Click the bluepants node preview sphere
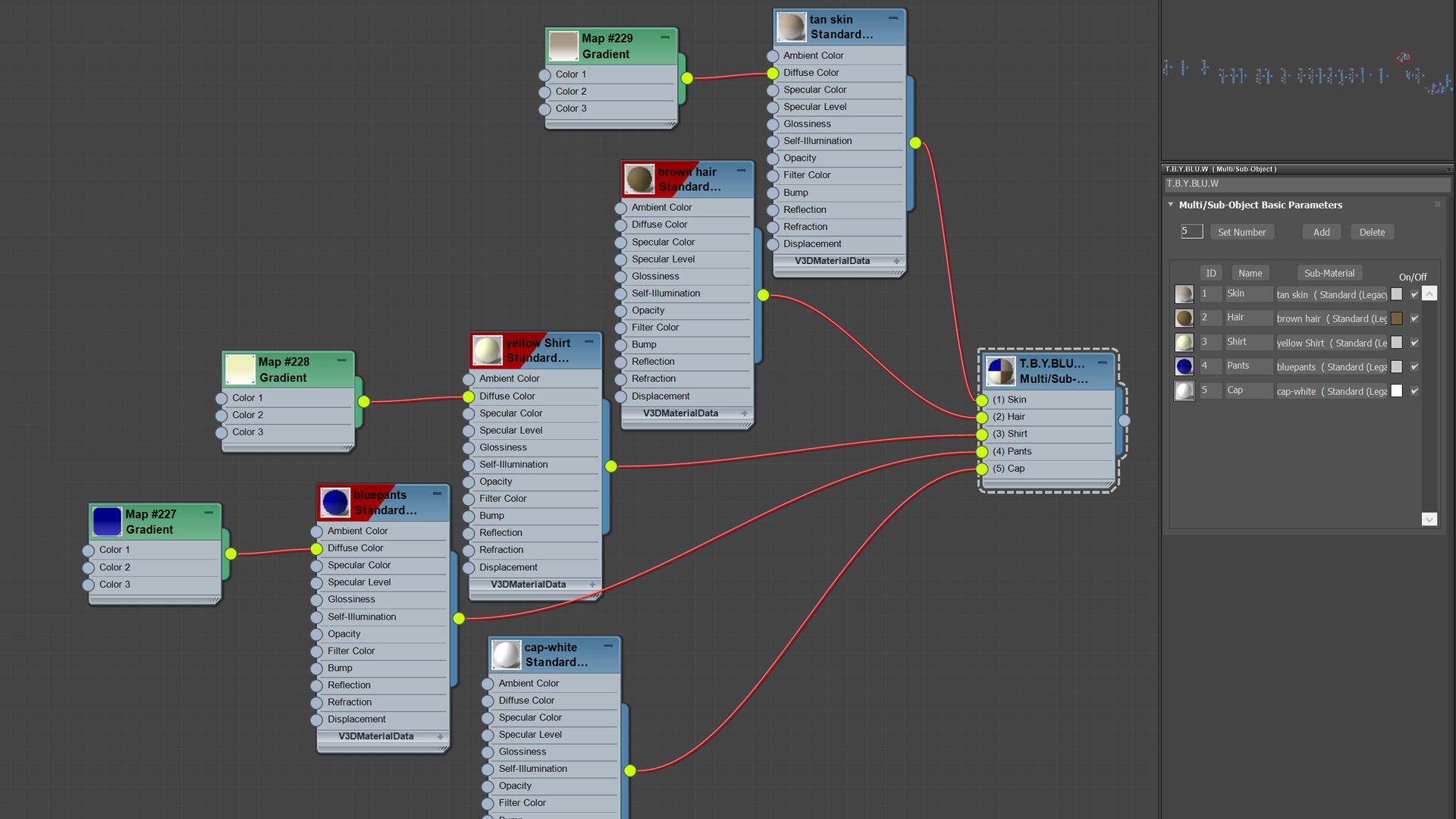Image resolution: width=1456 pixels, height=819 pixels. coord(334,502)
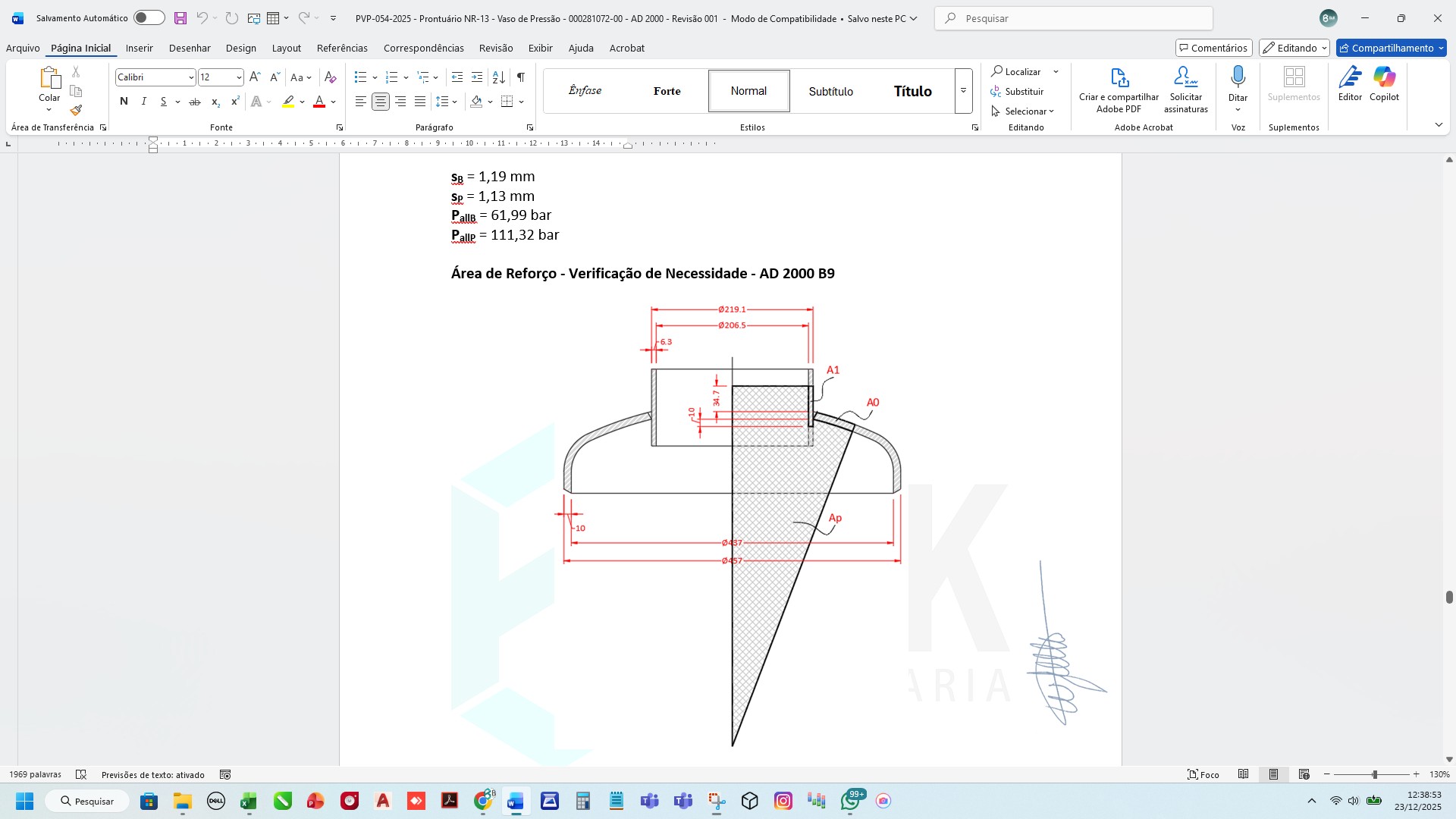This screenshot has width=1456, height=819.
Task: Click the Format Painter brush icon
Action: point(76,110)
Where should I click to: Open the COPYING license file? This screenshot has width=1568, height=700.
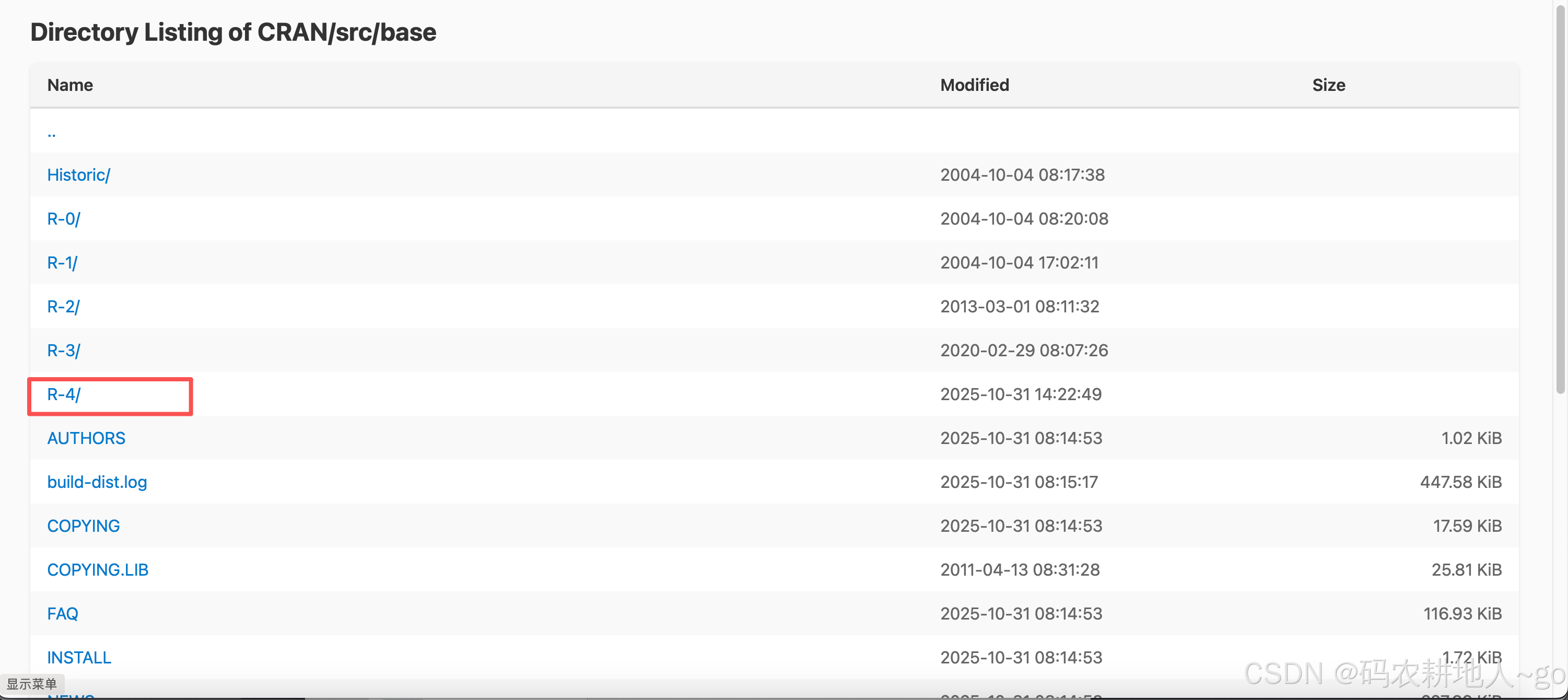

==============================

# TO DO:
Exact repetition of each line above is expected; images are to be omitted.

# COMPLETED TASK:
Click the bluepants node preview sphere
Image resolution: width=1456 pixels, height=819 pixels. coord(334,502)
This screenshot has width=1456, height=819.
Task: Click the Format Painter brush icon
Action: point(76,110)
Where should I click to: Open the COPYING license file? This screenshot has width=1568, height=700.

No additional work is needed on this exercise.